● **Instructions to follow**:
Could you copy the entries below word for word, everything from the line containing "Open Privacy Policy" down to and including the line containing "Looking at the", leaving the pictures out?

● **Material provided**:
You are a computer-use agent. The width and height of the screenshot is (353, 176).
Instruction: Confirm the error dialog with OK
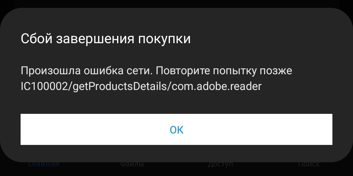[x=176, y=129]
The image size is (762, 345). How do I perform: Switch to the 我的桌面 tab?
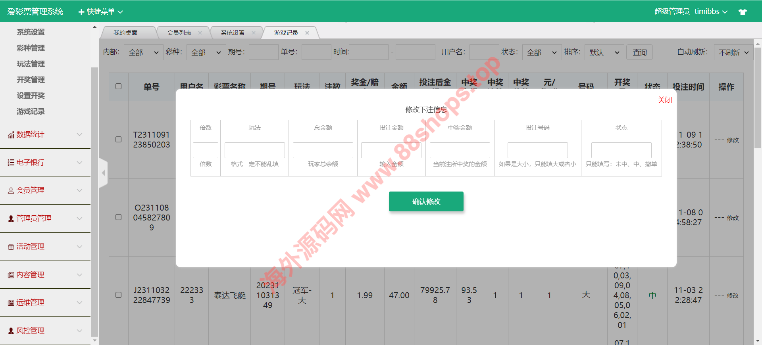click(125, 33)
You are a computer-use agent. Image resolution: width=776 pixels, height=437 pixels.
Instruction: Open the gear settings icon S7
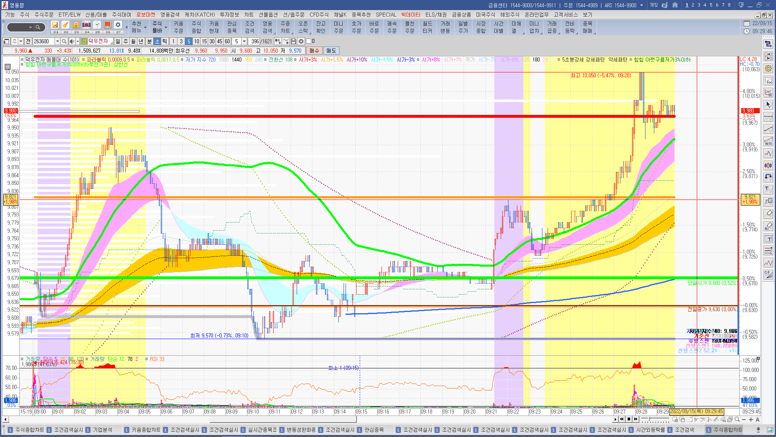(118, 25)
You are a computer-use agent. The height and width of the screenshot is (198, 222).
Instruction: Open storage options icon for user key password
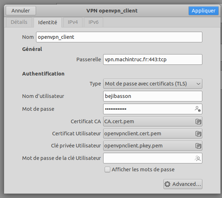[198, 158]
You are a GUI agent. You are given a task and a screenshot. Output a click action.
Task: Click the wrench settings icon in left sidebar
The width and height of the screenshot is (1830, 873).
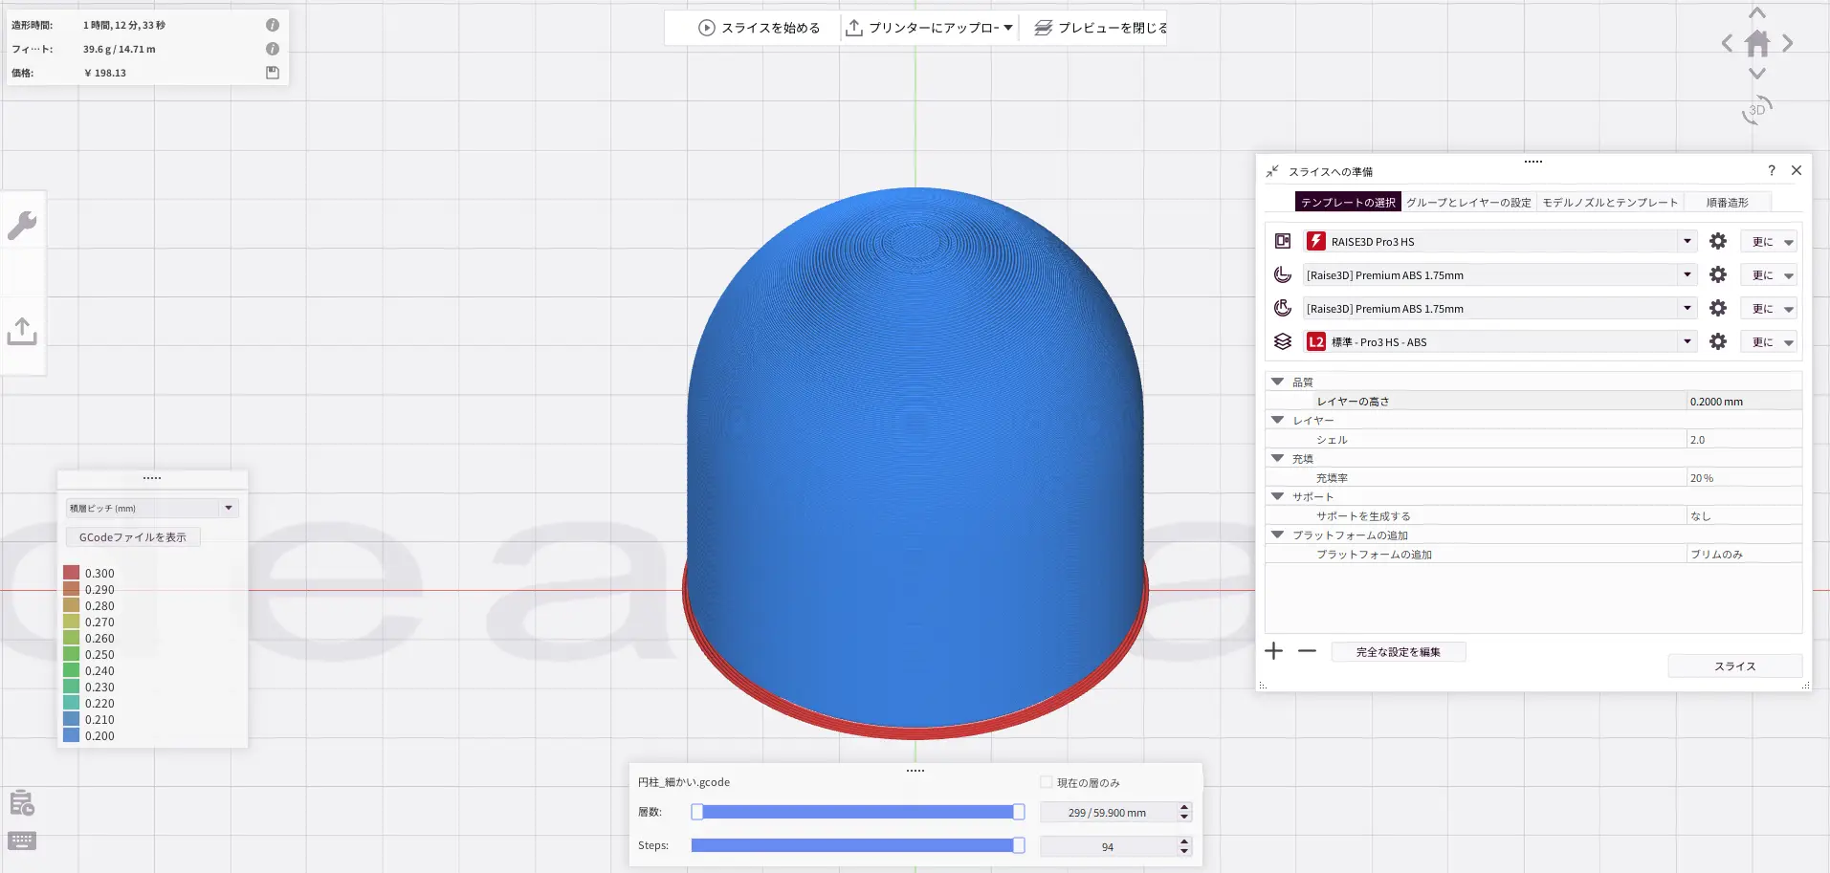[22, 226]
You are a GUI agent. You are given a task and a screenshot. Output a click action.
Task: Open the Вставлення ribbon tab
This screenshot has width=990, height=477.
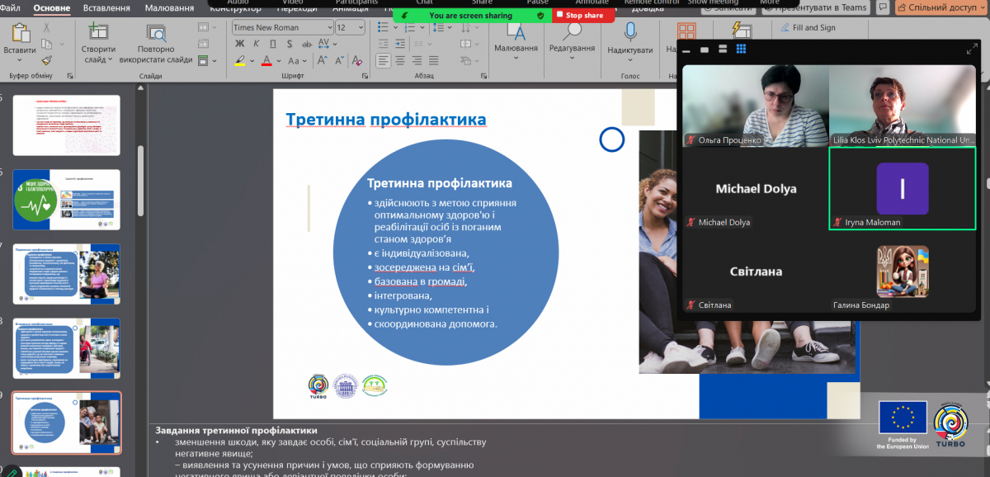click(107, 7)
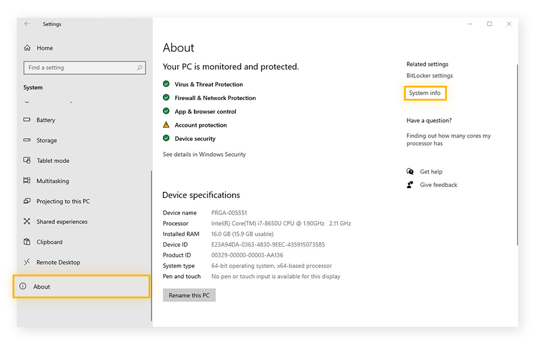Open System info related settings
Viewport: 537px width, 346px height.
425,93
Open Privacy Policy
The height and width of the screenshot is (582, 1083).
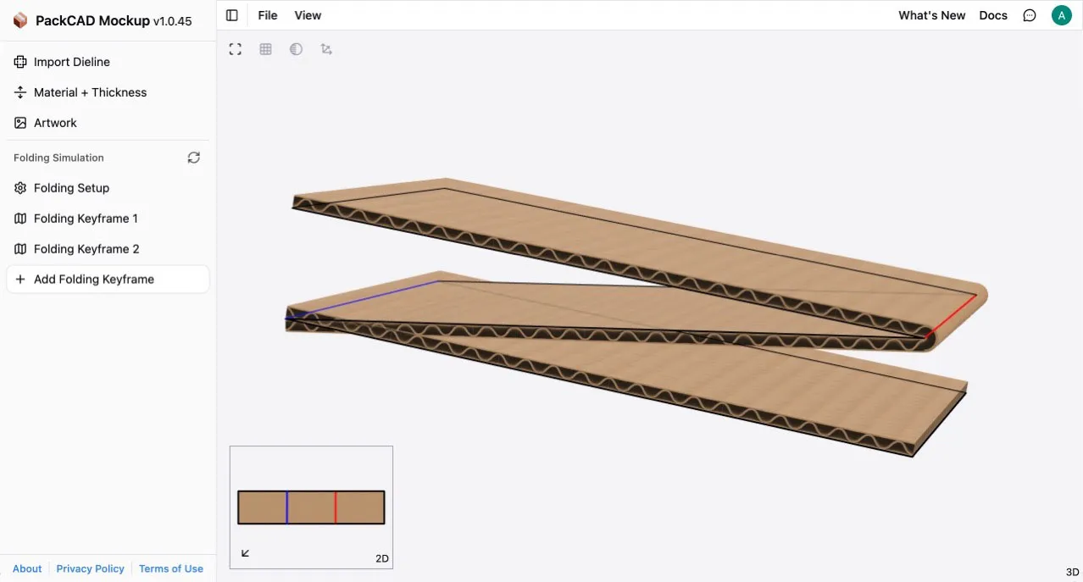click(90, 568)
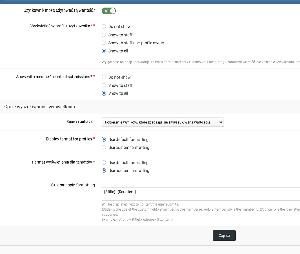Select 'Do not show' for user profile display
The image size is (300, 254).
pyautogui.click(x=104, y=26)
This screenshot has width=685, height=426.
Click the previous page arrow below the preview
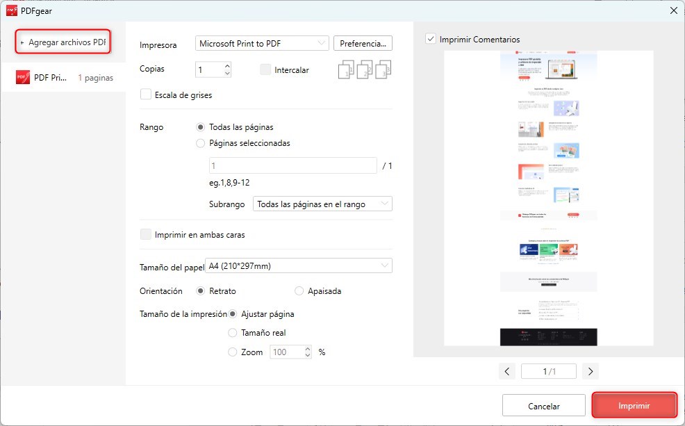pyautogui.click(x=507, y=371)
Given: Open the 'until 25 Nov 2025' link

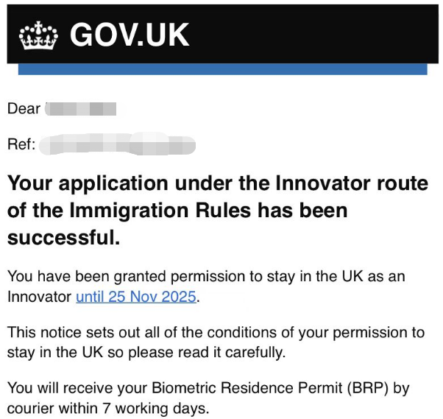Looking at the screenshot, I should tap(136, 297).
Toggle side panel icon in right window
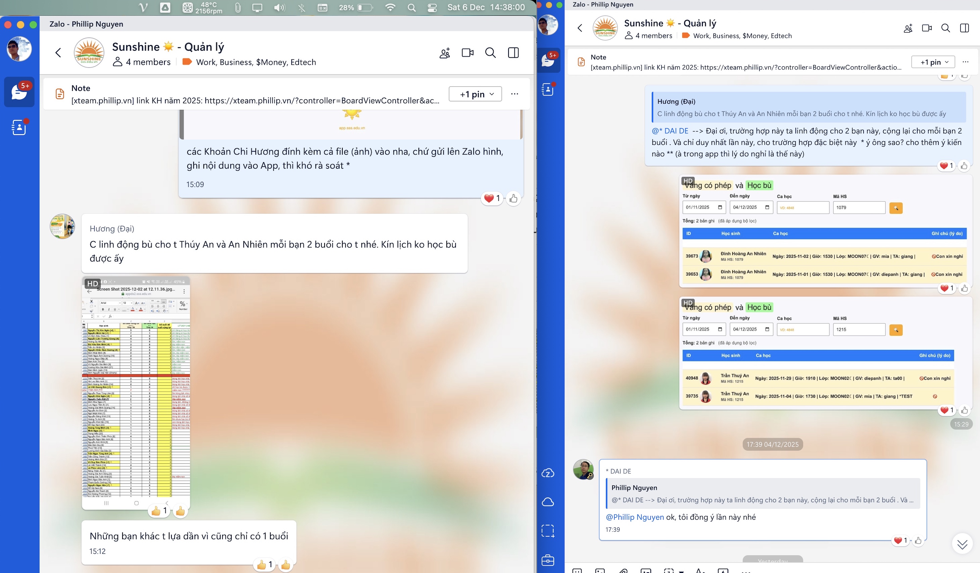The height and width of the screenshot is (573, 980). [x=964, y=28]
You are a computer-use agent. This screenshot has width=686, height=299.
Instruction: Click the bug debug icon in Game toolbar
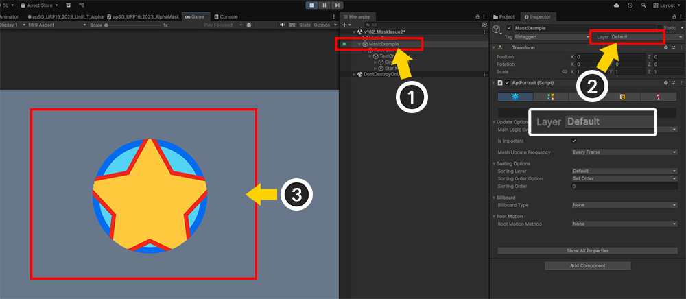coord(248,25)
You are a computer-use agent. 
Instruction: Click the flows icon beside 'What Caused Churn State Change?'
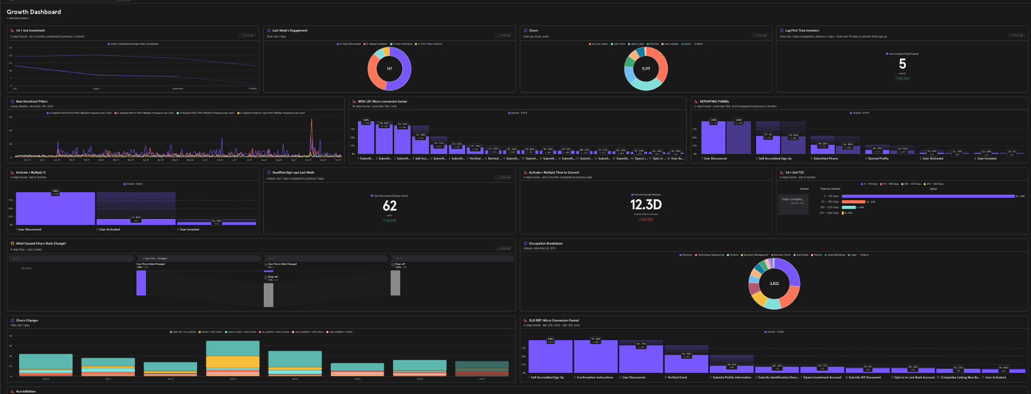[x=12, y=244]
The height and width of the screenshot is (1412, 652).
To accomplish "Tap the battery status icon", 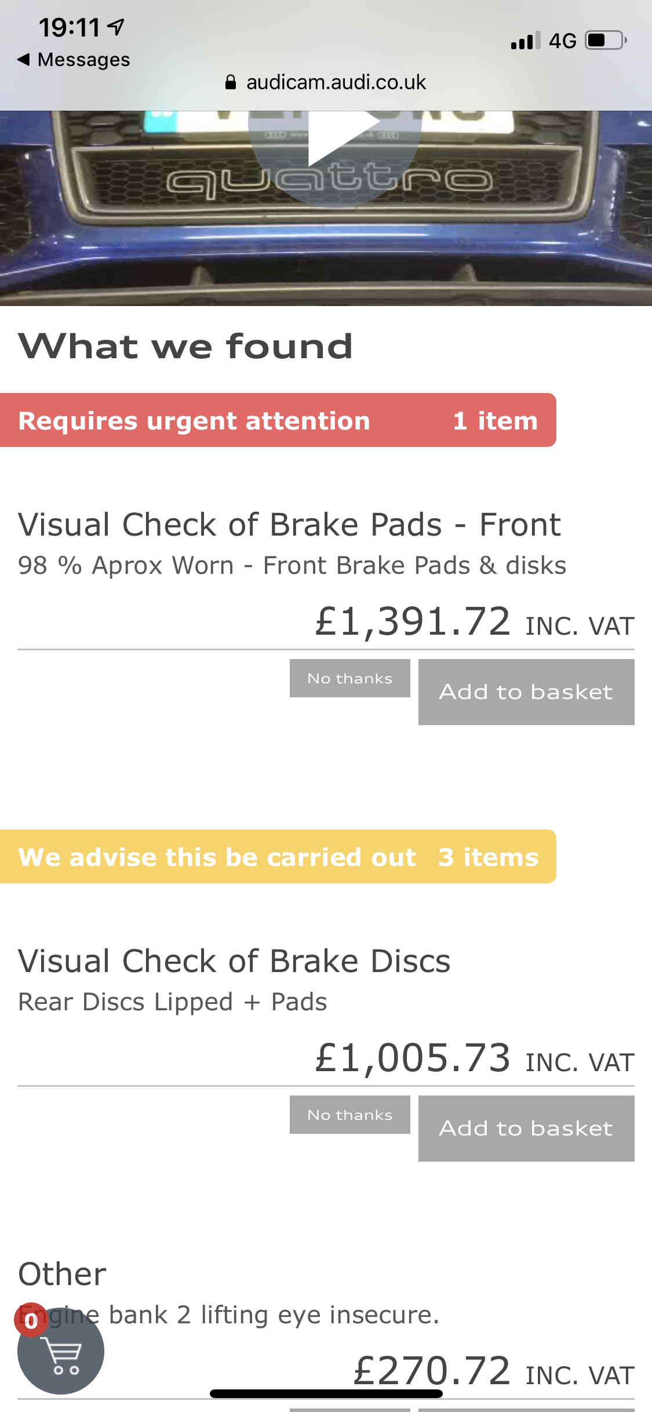I will (606, 41).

● **Output of the task**:
Open Privacy Policy
The height and width of the screenshot is (582, 1083).
click(90, 568)
Select 'Do not show' for user profile display
The image size is (300, 254).
pyautogui.click(x=104, y=26)
This screenshot has width=685, height=426.
Click the previous page arrow below the preview
pyautogui.click(x=507, y=371)
Given: Open the 'until 25 Nov 2025' link

Looking at the screenshot, I should tap(136, 297).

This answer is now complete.